(Extracted data entries)

* * * * * * * * *

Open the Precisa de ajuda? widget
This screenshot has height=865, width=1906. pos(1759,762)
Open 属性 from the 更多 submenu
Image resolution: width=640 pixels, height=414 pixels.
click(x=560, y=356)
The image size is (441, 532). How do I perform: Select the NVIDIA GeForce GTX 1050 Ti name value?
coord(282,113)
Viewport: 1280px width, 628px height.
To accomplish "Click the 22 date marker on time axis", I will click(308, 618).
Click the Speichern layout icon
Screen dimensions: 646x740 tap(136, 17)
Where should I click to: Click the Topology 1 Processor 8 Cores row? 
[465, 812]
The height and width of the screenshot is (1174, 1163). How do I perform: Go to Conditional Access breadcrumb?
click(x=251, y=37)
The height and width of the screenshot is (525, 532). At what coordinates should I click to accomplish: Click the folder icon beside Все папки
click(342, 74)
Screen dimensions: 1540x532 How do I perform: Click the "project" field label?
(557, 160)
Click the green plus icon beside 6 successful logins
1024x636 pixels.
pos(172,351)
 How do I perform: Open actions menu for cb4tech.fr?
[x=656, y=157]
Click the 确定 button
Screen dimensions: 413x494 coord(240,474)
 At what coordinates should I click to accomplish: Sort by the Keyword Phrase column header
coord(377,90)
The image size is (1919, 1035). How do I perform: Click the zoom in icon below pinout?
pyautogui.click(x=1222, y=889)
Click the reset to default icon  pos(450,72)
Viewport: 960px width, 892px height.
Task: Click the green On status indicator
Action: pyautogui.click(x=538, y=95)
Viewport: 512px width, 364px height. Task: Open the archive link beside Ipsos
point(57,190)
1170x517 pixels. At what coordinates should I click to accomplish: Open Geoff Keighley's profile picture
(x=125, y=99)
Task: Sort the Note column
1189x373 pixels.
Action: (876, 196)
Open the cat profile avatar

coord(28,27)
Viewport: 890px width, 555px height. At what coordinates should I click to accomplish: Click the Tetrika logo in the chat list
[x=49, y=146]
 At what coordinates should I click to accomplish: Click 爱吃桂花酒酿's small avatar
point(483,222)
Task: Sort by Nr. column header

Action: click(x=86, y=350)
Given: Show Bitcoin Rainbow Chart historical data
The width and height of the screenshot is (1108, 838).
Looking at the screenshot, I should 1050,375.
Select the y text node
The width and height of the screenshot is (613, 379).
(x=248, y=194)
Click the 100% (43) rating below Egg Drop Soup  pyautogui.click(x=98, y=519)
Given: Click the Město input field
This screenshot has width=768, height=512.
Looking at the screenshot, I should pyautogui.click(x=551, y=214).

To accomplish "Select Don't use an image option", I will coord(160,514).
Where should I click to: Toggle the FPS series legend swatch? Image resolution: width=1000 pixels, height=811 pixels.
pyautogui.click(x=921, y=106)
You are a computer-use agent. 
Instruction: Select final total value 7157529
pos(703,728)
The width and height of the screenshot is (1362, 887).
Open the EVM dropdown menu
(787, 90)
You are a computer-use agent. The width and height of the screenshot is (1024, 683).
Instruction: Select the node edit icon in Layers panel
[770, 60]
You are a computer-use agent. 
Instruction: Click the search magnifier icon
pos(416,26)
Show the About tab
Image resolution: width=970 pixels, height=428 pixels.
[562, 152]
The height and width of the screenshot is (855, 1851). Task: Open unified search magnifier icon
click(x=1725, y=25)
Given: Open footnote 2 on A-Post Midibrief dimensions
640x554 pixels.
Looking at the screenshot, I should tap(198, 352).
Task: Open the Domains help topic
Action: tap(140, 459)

* * * * * * * * *

In the records, find every line that has the string "Show" and copy it.

**Result**
Given: Show Bitcoin Rainbow Chart historical data
Show the About tab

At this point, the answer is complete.